Fig. 1.

Construct design and expression optimization of the SARS CoV-2 Spike (S) protein. (A) Linear representation of the S protein primary structure and construct design. Full-length (FL) S protein, extracellular S protein with tPA signal peptide (tPA-S-WT) and extracellular S-2P protein with tPA (tPA-S-2P) or the original signal peptide (Ori-S-2P).
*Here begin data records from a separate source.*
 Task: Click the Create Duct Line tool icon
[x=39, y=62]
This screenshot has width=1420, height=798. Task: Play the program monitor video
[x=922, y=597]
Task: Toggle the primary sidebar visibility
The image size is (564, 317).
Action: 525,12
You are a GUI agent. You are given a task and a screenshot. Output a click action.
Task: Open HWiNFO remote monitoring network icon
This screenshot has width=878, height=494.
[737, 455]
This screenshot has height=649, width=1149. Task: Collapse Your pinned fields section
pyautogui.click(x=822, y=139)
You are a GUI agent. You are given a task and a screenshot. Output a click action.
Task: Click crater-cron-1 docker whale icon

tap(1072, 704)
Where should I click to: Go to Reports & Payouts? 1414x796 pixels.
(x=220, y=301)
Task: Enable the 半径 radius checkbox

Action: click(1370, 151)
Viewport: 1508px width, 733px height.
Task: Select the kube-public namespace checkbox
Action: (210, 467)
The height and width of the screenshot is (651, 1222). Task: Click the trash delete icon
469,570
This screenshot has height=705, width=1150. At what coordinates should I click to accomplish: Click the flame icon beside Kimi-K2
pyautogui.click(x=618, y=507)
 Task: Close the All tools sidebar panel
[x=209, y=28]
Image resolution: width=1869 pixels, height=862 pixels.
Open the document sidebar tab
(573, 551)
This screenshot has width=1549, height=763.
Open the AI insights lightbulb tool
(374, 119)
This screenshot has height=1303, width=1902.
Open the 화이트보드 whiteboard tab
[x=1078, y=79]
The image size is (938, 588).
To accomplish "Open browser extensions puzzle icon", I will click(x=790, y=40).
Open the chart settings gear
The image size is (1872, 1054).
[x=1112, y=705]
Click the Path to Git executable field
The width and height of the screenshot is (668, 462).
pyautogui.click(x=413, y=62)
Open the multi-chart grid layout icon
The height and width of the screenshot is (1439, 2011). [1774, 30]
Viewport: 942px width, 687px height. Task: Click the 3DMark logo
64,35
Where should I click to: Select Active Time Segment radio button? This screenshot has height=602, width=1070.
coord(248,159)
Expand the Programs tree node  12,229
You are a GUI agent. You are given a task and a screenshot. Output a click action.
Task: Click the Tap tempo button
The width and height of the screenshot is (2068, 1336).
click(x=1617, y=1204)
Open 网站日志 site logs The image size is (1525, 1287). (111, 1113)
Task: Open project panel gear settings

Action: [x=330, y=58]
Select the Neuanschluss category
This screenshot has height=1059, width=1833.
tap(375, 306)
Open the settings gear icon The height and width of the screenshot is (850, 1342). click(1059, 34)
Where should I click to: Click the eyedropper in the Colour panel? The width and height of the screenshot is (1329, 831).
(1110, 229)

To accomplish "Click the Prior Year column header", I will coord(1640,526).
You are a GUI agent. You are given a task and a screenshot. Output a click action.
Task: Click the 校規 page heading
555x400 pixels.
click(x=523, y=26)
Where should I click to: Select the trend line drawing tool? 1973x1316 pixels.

NTD, N-terminal domain; RBD, receptor binding domain; SD1, subdomain 1, SD2, subdomain 2; FP Fusion peptide, HR1, heptad repeat 1, CH, central helix, CD, connector domain, HR2, heptad repeat 2; TM, transmembrane domain; tPA, tissue plasminogen activator; CT, cytoplasmic tail. (B) Construct map of pcDNA3.1, pVRC8400 and pTT5 vectors that were inserted with the tPA-S-2P gene at the multiple cloning site. (C) SDS-PAGE analysis of Ni-Sepharose excel-purified S-2P protein produced with different vectors. (D) SDS-PAGE and western blot analysis of purified S-2P from two constructs with different signal peptides. (E) SDS-PAGE and western blot analysis of purified tPA-S-2P and tPA-S-WT produced via three types of 293 cell lines. To make the western blot image more clearly, we down-adjusted the Gray coefficient of exposure parameter. Human convalescent serum was used for immunoblotting.